Investigations were performed over 4 days (days 0–3) immediately before (pre) and after (post) each intervention. On day 0, participants reported to the laboratory for initiation of continuous glucose monitoring and for provision of a standardised diet. A continuous glucose monitor (CGM) glucose sensor (Enlite; Medtronic, Fridley, MN, USA) was inserted into the abdominal subcutaneous adipose tissue and connected to a CGM monitor (iPro2; Medtronic). The CGM was calibrated four times each day (before main meals and at bedtime) by a glucose meter (Contour; Bayer, Basel, Switzerland). Participants went home after being instructed to avoid strenuous physical activity, alcohol and caffeine during the next 3 days.
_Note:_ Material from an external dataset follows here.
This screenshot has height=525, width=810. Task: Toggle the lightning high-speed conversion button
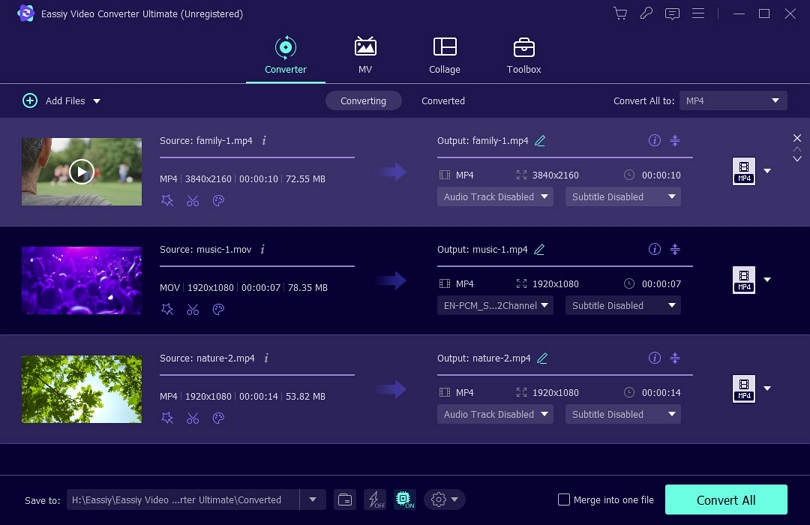tap(374, 500)
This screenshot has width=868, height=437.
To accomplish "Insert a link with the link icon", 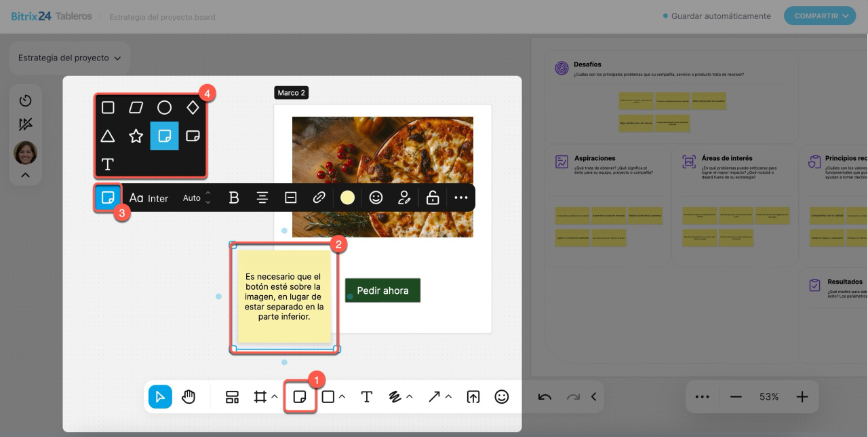I will pyautogui.click(x=319, y=197).
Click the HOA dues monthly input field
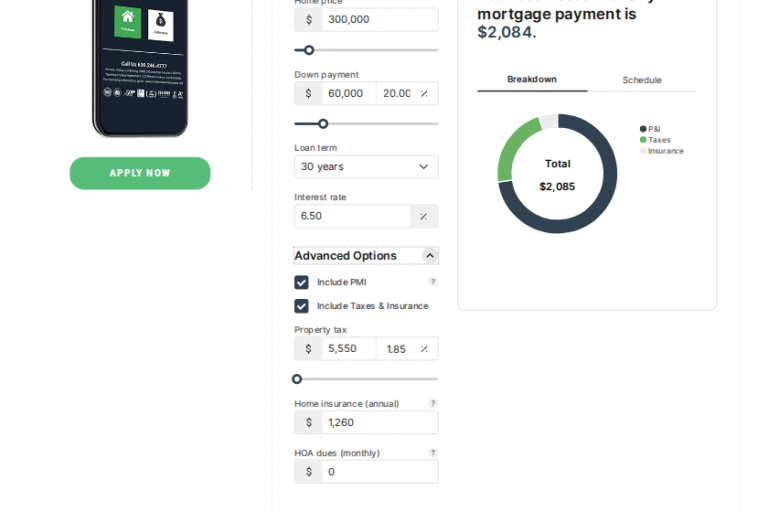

Otherwise, they were instructed to live as representatively to their normal life as possible.

On day 1, participants consumed a self-selected and ‘typical diet’ (based on each individual), which was registered in a diet record. This diet record was distributed to the participants so that they could duplicate the chosen diet on day 1 of subsequent interventions.

On day 2, participants only consumed a provided, standardised diet; food was divided into three equal portions, consumed by participants at 07:00, 13:00 and 19:00 hours. The diet was intended to be isoenergetic and was based on the Mifflin St Jeor Equation multiplied by a physical activity level of 1.4 metabolic equivalents (METS) [26]. The diet consisted of a nutritional drink (Resource Komplett 1.5; Nestlé, Vevey, Switzerland) with a mixed macronutrient composition (15% of energy [E%] protein, 55E% carbohydrate, 30E% fat). Moreover, participants collected 24 h urine in a plastic container, starting with an empty bladder at 07:00 hours. The plastic container was kept in a cooling bag throughout the urine collection period.
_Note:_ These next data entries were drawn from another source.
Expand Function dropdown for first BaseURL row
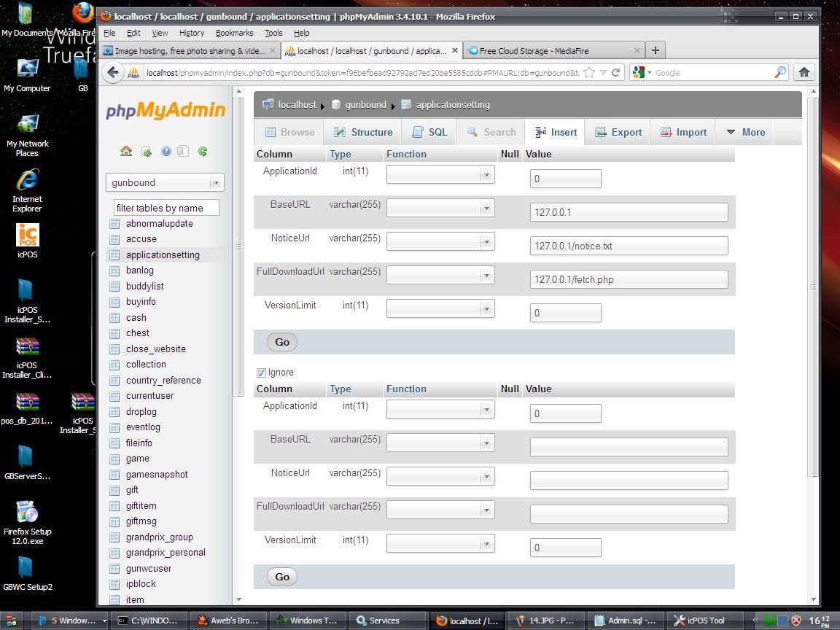The width and height of the screenshot is (840, 630). click(x=440, y=209)
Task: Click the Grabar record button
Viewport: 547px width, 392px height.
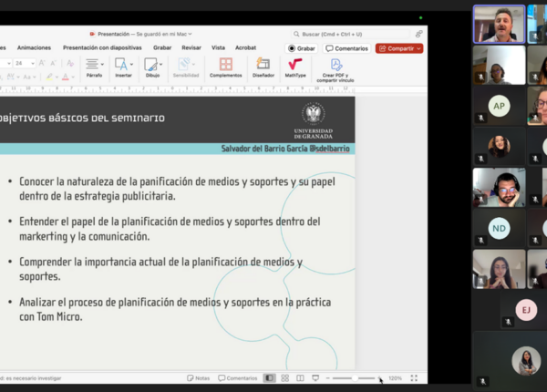Action: 302,48
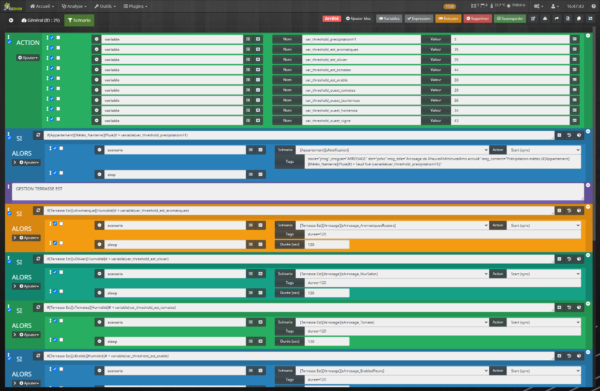Click the repeat icon of the first SI condition
The height and width of the screenshot is (391, 600).
(x=38, y=135)
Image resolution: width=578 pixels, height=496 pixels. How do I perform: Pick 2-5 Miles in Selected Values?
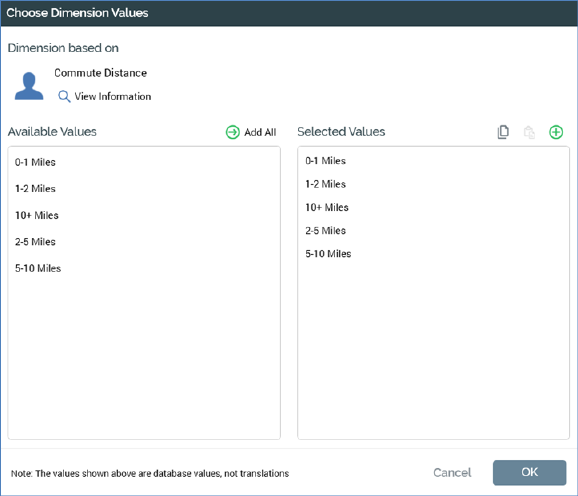click(x=434, y=230)
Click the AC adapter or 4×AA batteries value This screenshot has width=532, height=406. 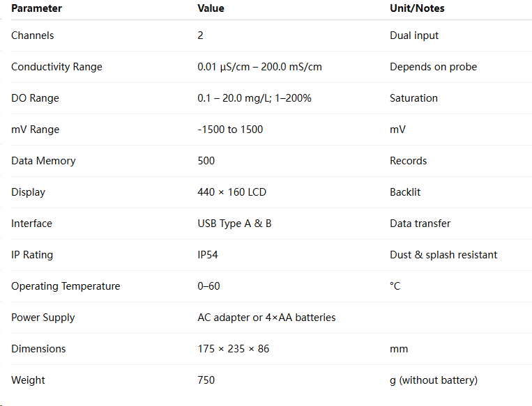tap(266, 318)
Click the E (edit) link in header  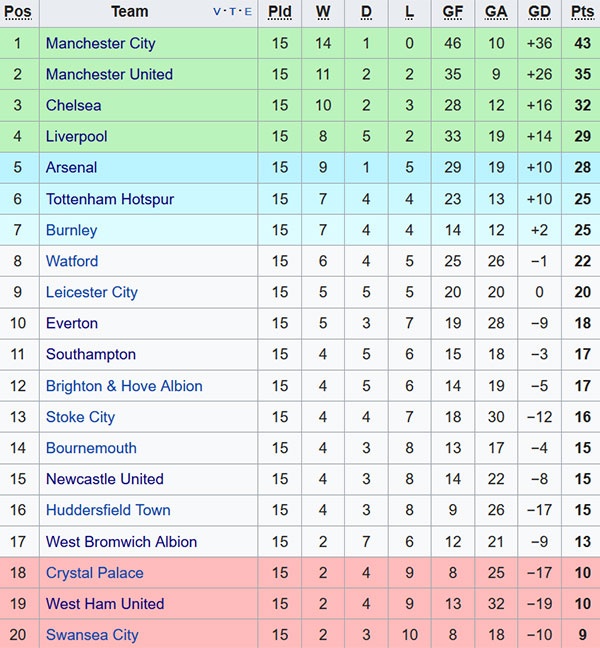pos(247,13)
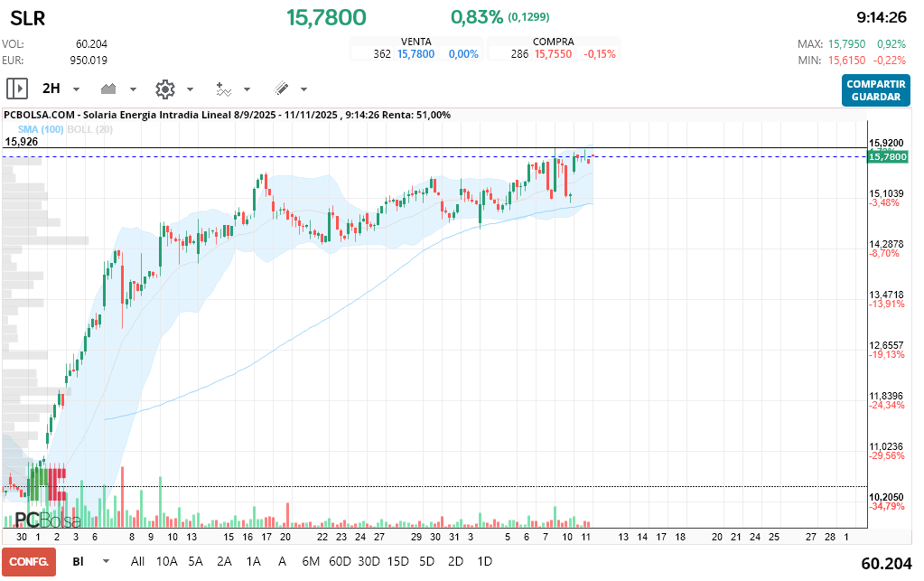Toggle the side panel icon
The height and width of the screenshot is (581, 924).
[x=17, y=89]
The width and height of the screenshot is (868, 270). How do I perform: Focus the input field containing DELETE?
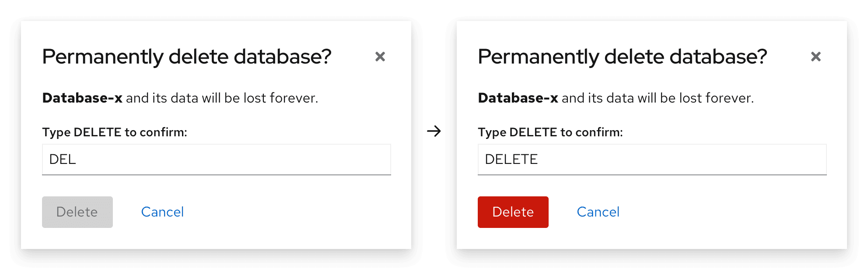pyautogui.click(x=652, y=160)
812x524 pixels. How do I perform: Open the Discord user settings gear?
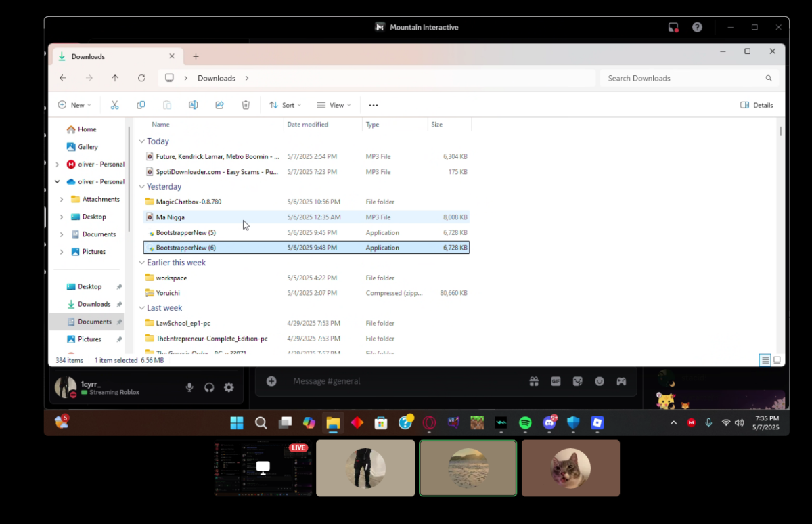tap(229, 387)
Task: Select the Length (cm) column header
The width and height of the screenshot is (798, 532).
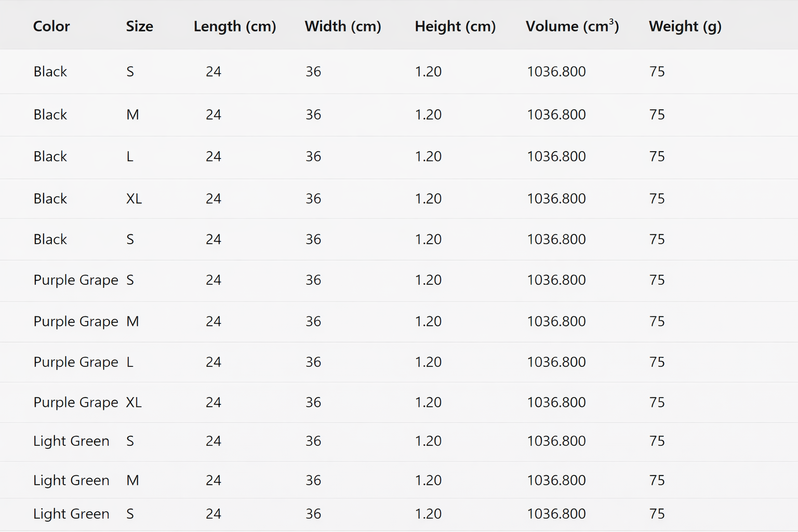Action: (234, 26)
On day 3, participants reported to the laboratory at 07:00 hours, after having fasted (≥8 h, water excluded). The CGM system was removed and, after a final void, the urine container was collected. A blood sample was taken and body mass was assessed. After supine resting, participants were offered a small meal, following which a dual-energy x-ray absorptiometry (DXA) scan (Lunar Prodigy Advance; GE Healthcare, Madison, WI, USA) was performed followed by blood pressure measurements (Microlife BP meter; Microlife, Widnau, Switzerland). Finally, a \( \overset{.}{V}{\mathrm{O}}_{2 \max } \) test was performed using a previously described protocol [3].

The post-intervention investigations were planned so that the last IWT/CWT training session was performed on day 1, between 12:00 hours and 16:00 hours (15–19 h before initiation of urine collection). To avoid energy deficit during the IWT/CWT post-intervention investigations, participants were given a snack (200 ml nutritional drink, 1255 kJ; Resource Komplett 1.5) immediately after the last IWT/CWT session.
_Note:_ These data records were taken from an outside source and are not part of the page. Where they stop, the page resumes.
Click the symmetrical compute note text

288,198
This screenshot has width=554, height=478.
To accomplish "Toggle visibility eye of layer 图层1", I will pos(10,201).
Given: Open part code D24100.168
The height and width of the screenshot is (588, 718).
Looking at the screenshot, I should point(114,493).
Blood and urine sample analyses

Blood samples for glucose measurements were collected in heparinised syringes and analysed at a bedside platform (ABL 700; Radiometer, Herlev, Denmark). For analysis of HbA1c and TNF-α and IFN-γ (proinflammatory cytokines), samples were collected in EDTA-coated tubes, whereas for high-sensitive C-reactive protein (hs-CRP), insulin and lipids, samples were collected in lithium–heparin-coated tubes. All samples were analysed immediately, except for those for proinflammatory cytokine measurements which were centrifuged (2000 g, 4°C, 15 min) and stored at −80°C until analysis.

HbA1c was analysed using absorption photometry (Tosoh G7; Tosoh, San Francisco, CA, USA), insulin was analysed using Electrochemiluminescence immunoassay (Cobas 8000, Roche Diagnostics, IN, USA) and lipids were analysed using absorption photometry (Cobas 8000, Roche Diagnostics). Pro-inflammatory cytokines were analysed in duplicate, using the V-plex pro-inflammatory panel (MSD, Rockville, MD, USA).

Urine volume was measured and urine aliquots were frozen at −80°C until analysis. Urinary creatinine was measured via absorption photometry (Cobas 8000, Roche Diagnostics) and urinary free 8-iso prostaglandin F (8-iso PGF), a marker for oxidative stress [16], was assessed in triplicate using the 8-Isoprostane ELISA Kit (Cayman Chemicals, Ann Arbor, MI, USA).

Calculations

Mean rates of oxygen uptake were calculated during the first and the sixth IWT/CWT session. Moreover, the mean rates of oxygen uptake from the last minute of each slow and fast IWT interval were calculated during the same IWT sessions. Mean HR was calculated from all IWT/CWT sessions and from the last minute of slow and fast IWT intervals.

Twenty-four-hour CGM measurements, aligned with the urine collection period (from 07:00 hours on day 2 to 07:00 hours on day 3), were analysed for mean, minimum and maximum glucose levels, time fraction spent in hyperglycaemia (>10.0 mmol/l) and hypoglycaemia (<4.0 mmol/l, [27]), and mean amplitude of glycaemic excursions (MAGE; a marker for glycaemic variability [28]). The 8-iso PGF level was normalised to urinary creatinine excretion.

Statistics

Pre-intervention variables were compared using one-way repeated-measures ANOVA. Training variables (IWT vs CWT) were compared using the Student’s paired t test. The adequacy of the washout periods was assessed using the Student’s paired t test, comparing pre-intervention variables of a given intervention with the pre-intervention variables of the following intervention. Intervention-induced differences within interventions were assessed using two-way repeated-measures (intervention × time) ANOVA. Intervention-induced differences between interventions were assessed using one-way repeated-measures ANOVA of the Δ values for each intervention (post − pre-intervention). For all ANOVA analyses, Bonferroni post hoc tests were applied to assess differences within/between interventions.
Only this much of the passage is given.